_Directions for this task_
Transcription, pictures excluded: write out the data below exactly.
---------- Records for the exercise
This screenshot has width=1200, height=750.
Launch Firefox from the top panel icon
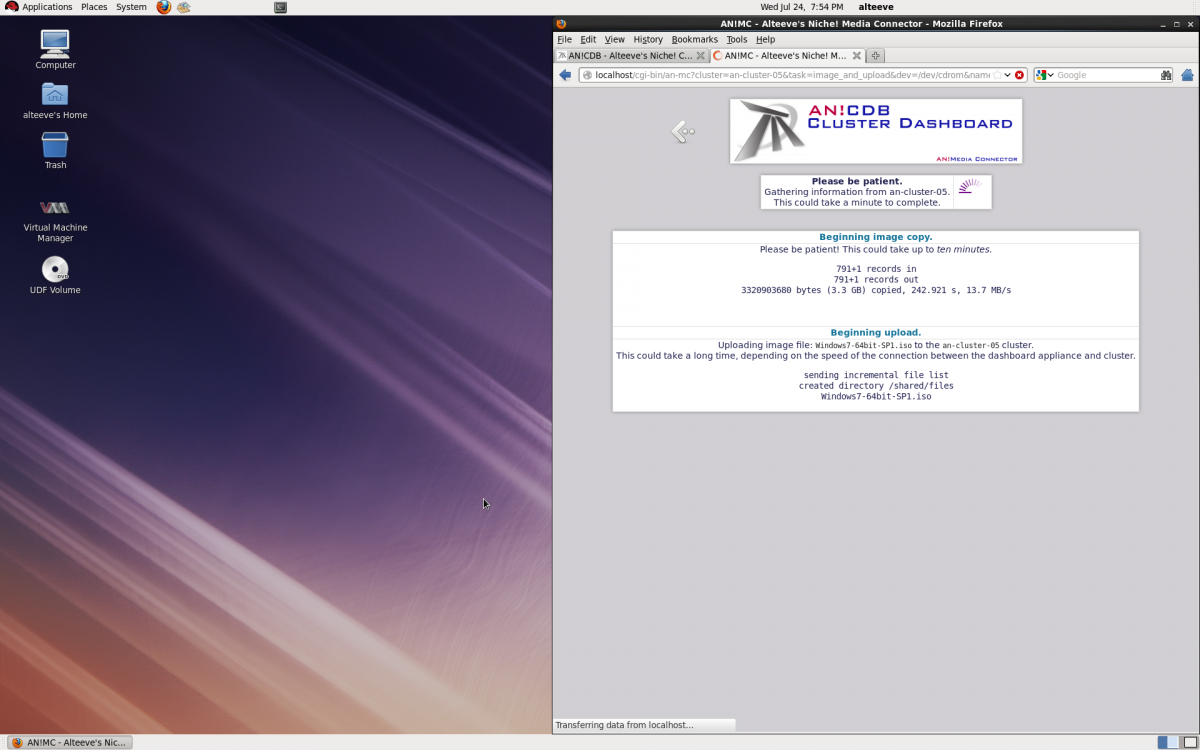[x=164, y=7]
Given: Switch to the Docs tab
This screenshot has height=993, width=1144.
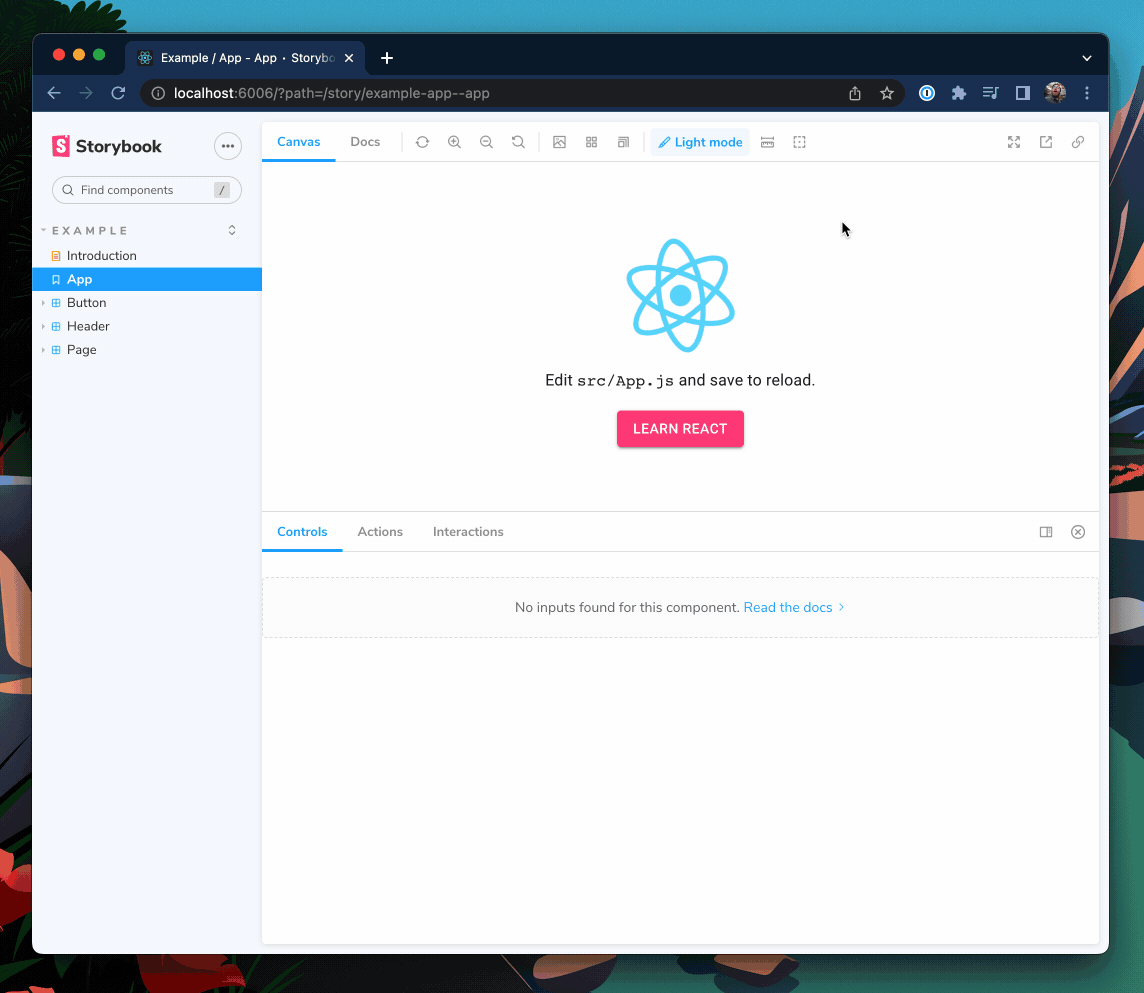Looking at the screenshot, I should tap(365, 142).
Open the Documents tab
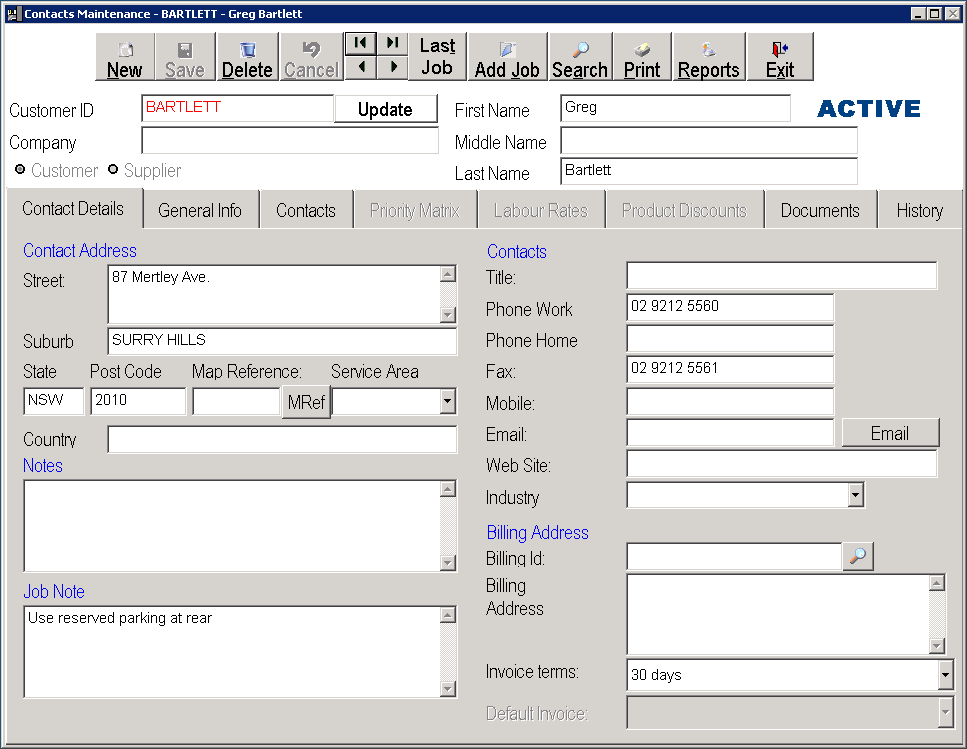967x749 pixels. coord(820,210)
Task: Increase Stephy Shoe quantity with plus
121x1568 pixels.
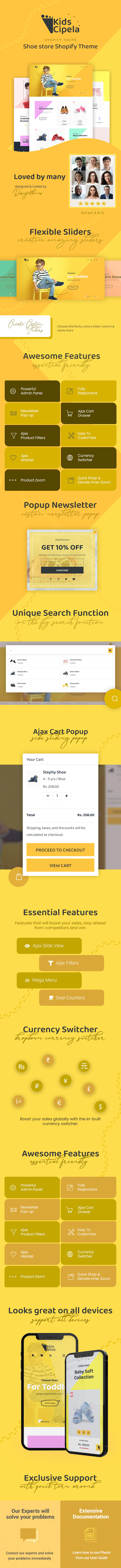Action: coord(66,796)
--------------------
_Exercise output_
This screenshot has width=1200, height=750.
Launch Firefox from the top panel icon
[x=164, y=7]
Given: Switch to the Docs tab
This screenshot has height=993, width=1144.
Looking at the screenshot, I should tap(365, 142).
Open the Documents tab
967x749 pixels. coord(820,210)
Task: Increase Stephy Shoe quantity with plus
121x1568 pixels.
Action: coord(66,796)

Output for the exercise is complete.